» THE PROBLEM
Extend the passage below on the EFSA/EFA submission about the draft AfCFTA Agreement on Financial Services, continuing after its final sentence.

» QUOTED TEXT

───

EFSA/EFA have drafted a submission on the draft AfCFTA Agreement on Financial Services. This instrument will expand upon the Digital Trade Protocol (see above) and sets down a path for the Member Parties on the AfCFTA. Our submission recognises that the financial sector is extremely complex, particularly due to the rules applied by the national central banks and regulators. We suggest that the following issues are addressed in more detail: – The need to promote financial innovation and to access new emerging technologies in the fields of finance and cross-border data flows; the means to promote financial inclusion across the continent by tackling non-tariff barriers and improving digital skills and access to the internet. The creation of clear policies on financial data aimed at ensuring secure data portability for consumers and businesses. Ensuring interoperability between both the regulatory frameworks and the mechanisms of cross-border payments to facilitate seamless end-to-end digital solutions. Reference mobility of experts to assist with the introduction of the technologies and regulations. The creation of standards and codes of good practice to support general regulatory policies. Open banking needs to be explored further as means to enable the free flow of money between banks in different countries, through the use of open API’s via licensed third parties. The regulation of costs by market incumbents to ensure an open market by licensed third parties and prevent inaccessibility by consumers/users due to high costs.

───

» DATA SECTION
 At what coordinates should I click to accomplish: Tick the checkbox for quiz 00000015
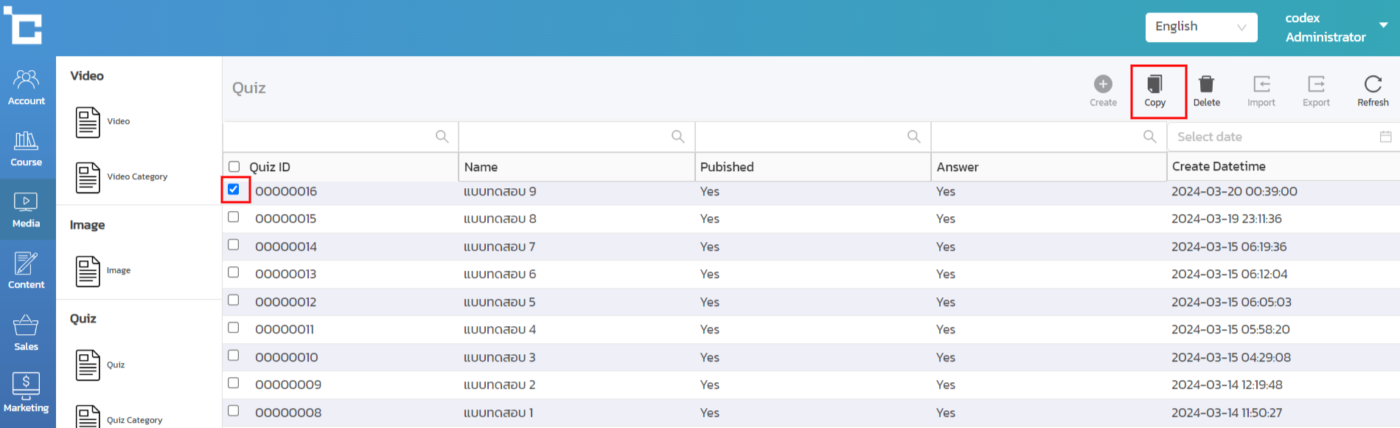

───

» RIGHT ANSWER
Recently the importance of cross-border financial services was highlighted during the Africa Prosperity Dialogues in Ghana when panellists called on governments and regulators to accelerate efforts to build robust inter-country payments systems to support intra-continental trade. The conference stressed that, despite the success of mobile money on the continent, cross-border payments still add unnecessary costs and delays to businesses and individuals. McKinsey has estimated that Africa’s e-payments industry generated approximately $24bn in revenues in 2020, even though it accounted for a mere fraction of all payments. Cross border payments, however, continue to be hampered by legacy challenges, including inadequate payment infrastructure, inconsistent regulation, limited policy coordination and user education, and security and fraud concerns. All issues EFA has raised in our paper on the AfCFTA Agreement

AfCFTA is also working on elements of financial services, for example, one critical hindrance to financial inclusion and digital trade is the lack of interoperability of digital payment systems, particularly for micro and small traders who dominate Africa’s economy. In partnership with the AUC, Smart Africa, and the Better Than Cash Alliance, the AfCFTA has issued a call to action on Digital Financial Inclusion for the Success of the One African Market. The call to action focuses on 5 key pillars that will be instrumental in Africa’s governments readiness to build inclusive digital economies for the One Africa Market: Government leadership, supportive regulations, fostering universal trusted usage, promoting regional collaboration, and championing financial equality.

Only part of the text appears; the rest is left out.